> TASK DIRECTIONS
The whole listing below should be duplicated exactly, with nothing left out.

◇ ◇ ◇ ◇ ◇ ◇ ◇

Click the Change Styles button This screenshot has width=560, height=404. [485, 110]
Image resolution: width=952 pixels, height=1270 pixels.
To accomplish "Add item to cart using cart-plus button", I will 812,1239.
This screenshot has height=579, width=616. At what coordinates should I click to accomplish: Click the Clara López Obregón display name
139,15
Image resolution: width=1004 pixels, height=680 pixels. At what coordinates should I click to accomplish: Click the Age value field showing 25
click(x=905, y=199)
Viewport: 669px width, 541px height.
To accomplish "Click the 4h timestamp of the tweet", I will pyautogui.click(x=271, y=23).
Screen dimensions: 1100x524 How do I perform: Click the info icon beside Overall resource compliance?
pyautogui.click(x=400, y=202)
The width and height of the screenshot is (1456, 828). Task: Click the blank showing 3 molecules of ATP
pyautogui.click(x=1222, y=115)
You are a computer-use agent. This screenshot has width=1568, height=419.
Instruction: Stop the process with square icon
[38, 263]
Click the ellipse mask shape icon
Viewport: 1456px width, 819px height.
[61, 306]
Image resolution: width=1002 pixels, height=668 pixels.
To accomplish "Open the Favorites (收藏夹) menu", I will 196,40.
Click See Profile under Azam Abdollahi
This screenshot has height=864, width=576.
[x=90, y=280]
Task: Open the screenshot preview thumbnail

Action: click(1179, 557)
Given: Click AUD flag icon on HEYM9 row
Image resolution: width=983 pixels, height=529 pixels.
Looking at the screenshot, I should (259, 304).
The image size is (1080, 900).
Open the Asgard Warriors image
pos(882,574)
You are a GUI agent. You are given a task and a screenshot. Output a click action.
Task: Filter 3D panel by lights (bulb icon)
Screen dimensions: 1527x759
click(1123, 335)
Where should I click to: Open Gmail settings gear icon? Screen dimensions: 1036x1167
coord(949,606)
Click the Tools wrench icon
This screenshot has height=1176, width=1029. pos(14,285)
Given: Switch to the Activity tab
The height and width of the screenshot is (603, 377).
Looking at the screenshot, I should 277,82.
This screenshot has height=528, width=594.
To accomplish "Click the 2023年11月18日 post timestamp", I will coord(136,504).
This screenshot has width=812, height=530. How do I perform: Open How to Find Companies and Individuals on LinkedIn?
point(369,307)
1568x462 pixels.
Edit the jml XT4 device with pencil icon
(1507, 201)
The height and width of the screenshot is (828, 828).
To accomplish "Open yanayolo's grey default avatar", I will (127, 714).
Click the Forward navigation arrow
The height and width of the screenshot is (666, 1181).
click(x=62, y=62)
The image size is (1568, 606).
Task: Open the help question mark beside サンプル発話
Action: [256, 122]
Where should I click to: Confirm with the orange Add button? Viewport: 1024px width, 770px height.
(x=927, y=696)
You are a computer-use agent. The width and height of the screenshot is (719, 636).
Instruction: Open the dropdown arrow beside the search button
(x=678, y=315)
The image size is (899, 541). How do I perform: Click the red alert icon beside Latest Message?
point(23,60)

◇ ◇ ◇ ◇ ◇ ◇ ◇

> RESULT OF THE TASK
Click the Change Styles button This screenshot has width=560, height=404. [485, 110]
Image resolution: width=952 pixels, height=1270 pixels.
To accomplish "Add item to cart using cart-plus button", I will 812,1239.
This screenshot has height=579, width=616. At what coordinates should I click to accomplish: Click the Clara López Obregón display name
139,15
Image resolution: width=1004 pixels, height=680 pixels. At what coordinates should I click to accomplish: Click the Age value field showing 25
click(x=905, y=199)
Viewport: 669px width, 541px height.
To accomplish "Click the 4h timestamp of the tweet", I will pyautogui.click(x=271, y=23).
Screen dimensions: 1100x524 How do I perform: Click the info icon beside Overall resource compliance?
pyautogui.click(x=400, y=202)
The width and height of the screenshot is (1456, 828). Task: Click the blank showing 3 molecules of ATP
pyautogui.click(x=1222, y=115)
You are a computer-use agent. This screenshot has width=1568, height=419.
Instruction: Stop the process with square icon
[38, 263]
Click the ellipse mask shape icon
Viewport: 1456px width, 819px height.
[61, 306]
Image resolution: width=1002 pixels, height=668 pixels.
To accomplish "Open the Favorites (收藏夹) menu", I will 196,40.
Click See Profile under Azam Abdollahi
This screenshot has height=864, width=576.
[x=90, y=280]
Task: Open the screenshot preview thumbnail

Action: click(1179, 557)
Given: Click AUD flag icon on HEYM9 row
Image resolution: width=983 pixels, height=529 pixels.
Looking at the screenshot, I should (259, 304).
The image size is (1080, 900).
Open the Asgard Warriors image
pos(882,574)
You are a GUI agent. You are given a task and a screenshot. Output a click action.
Task: Filter 3D panel by lights (bulb icon)
Screen dimensions: 1527x759
click(1123, 335)
Where should I click to: Open Gmail settings gear icon? Screen dimensions: 1036x1167
coord(949,606)
Click the Tools wrench icon
This screenshot has height=1176, width=1029. pos(14,285)
Given: Switch to the Activity tab
The height and width of the screenshot is (603, 377).
Looking at the screenshot, I should 277,82.
This screenshot has height=528, width=594.
To accomplish "Click the 2023年11月18日 post timestamp", I will coord(136,504).
This screenshot has width=812, height=530. How do I perform: Open How to Find Companies and Individuals on LinkedIn?
point(369,307)
1568x462 pixels.
Edit the jml XT4 device with pencil icon
(1507, 201)
The height and width of the screenshot is (828, 828).
To accomplish "Open yanayolo's grey default avatar", I will (127, 714).
Click the Forward navigation arrow
The height and width of the screenshot is (666, 1181).
click(x=62, y=62)
The image size is (1568, 606).
Task: Open the help question mark beside サンプル発話
Action: [256, 122]
Where should I click to: Confirm with the orange Add button? Viewport: 1024px width, 770px height.
(x=927, y=696)
You are a computer-use agent. The width and height of the screenshot is (719, 636).
Instruction: Open the dropdown arrow beside the search button
(x=678, y=315)
The image size is (899, 541). How do I perform: Click the red alert icon beside Latest Message?
point(23,60)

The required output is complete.